The problem of an open and powerful Commonwealth Integrity Commission is that it would not fall under political control. Heaven knows, it could even be effective, if the government chose someone competent. And it might cause big problems for government.

A Commonwealth Integrity Commission could, for example, investigate political decision-making processes with rural grants, water allocations, or party fund-raising, not least ways of funnelling developer donations (banned in state politics) back to state branches of the party. Perhaps, from a political point of view, a bit risky, even if one could be sure that Labor, with its own patronage problems and practised jiggery-pokery with donations would in due course be equally vulnerable.

But it could also expose misbehaviour by bureaucrats, not least some of those who seem to have made themselves immune to any form of accountability or scrutiny. To do that, though, it would have to have a different structure, staffing and methodology than the commission for law enforcement integrity, which has proven altogether too timid, ineffective and seemingly unwilling to go after anything substantial.

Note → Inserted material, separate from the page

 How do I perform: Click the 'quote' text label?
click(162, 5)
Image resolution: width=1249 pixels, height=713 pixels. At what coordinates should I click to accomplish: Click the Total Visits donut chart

Perhaps Christian Porter’s focus on the fairness and justice, particularly against “the overwhelming authority of the state”  might be extended to ensuring open and accountable justice for people accused of national security crimes.  Whatever Porter believes about the circumstances of these cases, it is plain that they cannot be said to be instances of the rule of law in operation. That the courts, in the exercise of their judicial functions, seem to be going along with massive secrecy, closed courts, and breaches of the principle that an accused has a right to hear and cross-examine evidence against him seems to me an affront to the idea of justice.

I have never known of a national security secret (even in wartime about ULTRA) more important than fundamental human rights to a fair trial. That the present guardians of the increasingly totalitarian national security state think otherwise says more about their fitness for power than about new balances between freedom and security. Christian Porter is not a guardian of our liberties, but a clear and present danger to them.